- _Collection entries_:
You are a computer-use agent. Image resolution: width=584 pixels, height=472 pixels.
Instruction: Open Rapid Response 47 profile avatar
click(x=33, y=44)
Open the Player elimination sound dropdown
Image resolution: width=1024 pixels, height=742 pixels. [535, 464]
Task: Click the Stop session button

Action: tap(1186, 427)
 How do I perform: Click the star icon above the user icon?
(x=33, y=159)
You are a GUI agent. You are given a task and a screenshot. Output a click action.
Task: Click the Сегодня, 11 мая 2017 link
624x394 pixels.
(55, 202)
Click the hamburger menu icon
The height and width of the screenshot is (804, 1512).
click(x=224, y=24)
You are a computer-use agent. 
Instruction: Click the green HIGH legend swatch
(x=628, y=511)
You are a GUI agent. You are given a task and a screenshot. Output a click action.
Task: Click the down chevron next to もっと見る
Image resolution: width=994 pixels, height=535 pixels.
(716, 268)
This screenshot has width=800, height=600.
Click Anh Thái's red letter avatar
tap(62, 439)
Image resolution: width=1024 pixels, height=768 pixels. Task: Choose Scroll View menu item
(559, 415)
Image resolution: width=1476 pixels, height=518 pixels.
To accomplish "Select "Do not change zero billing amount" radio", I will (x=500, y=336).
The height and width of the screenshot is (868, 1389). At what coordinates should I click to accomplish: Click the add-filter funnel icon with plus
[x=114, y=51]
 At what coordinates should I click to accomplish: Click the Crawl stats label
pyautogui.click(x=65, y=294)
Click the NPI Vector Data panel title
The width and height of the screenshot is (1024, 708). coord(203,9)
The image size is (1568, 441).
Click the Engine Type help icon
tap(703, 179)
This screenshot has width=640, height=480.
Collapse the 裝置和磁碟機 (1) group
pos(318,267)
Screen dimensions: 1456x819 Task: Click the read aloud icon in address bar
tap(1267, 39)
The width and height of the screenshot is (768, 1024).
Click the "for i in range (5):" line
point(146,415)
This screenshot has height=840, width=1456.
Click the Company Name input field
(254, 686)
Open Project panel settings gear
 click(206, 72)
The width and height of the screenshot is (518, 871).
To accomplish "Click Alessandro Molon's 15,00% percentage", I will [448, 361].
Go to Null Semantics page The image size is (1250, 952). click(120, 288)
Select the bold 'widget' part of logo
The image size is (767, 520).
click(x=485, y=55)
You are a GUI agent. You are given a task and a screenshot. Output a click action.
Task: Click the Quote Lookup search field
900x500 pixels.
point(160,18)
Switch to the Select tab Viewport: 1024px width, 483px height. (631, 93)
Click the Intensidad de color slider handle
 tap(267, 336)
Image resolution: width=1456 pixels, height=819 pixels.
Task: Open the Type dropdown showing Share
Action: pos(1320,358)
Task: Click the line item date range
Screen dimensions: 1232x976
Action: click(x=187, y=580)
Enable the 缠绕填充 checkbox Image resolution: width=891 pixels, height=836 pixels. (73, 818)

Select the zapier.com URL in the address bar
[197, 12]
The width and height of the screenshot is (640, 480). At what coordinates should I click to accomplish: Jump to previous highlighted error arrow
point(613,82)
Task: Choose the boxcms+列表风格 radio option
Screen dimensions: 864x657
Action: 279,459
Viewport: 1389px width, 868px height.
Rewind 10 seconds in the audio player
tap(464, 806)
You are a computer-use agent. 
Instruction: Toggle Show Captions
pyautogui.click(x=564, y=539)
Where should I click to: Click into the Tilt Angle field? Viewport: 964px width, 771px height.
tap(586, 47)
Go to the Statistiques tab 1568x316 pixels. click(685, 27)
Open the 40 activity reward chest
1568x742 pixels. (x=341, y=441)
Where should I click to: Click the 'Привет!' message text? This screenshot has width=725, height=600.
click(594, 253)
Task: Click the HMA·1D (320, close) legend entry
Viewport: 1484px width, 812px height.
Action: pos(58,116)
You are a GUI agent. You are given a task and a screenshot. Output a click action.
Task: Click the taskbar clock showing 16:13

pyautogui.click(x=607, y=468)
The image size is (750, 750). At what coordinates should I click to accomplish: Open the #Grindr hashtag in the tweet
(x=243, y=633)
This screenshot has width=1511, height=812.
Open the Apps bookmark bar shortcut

- _WHAT TO PRODUCE_: Report each line of the items above that contains the string "radio", reproducing every such line in full.

- _ANSWER BELOW_:
To accomplish "Select "Do not change zero billing amount" radio", I will (x=500, y=336).
Task: Choose the boxcms+列表风格 radio option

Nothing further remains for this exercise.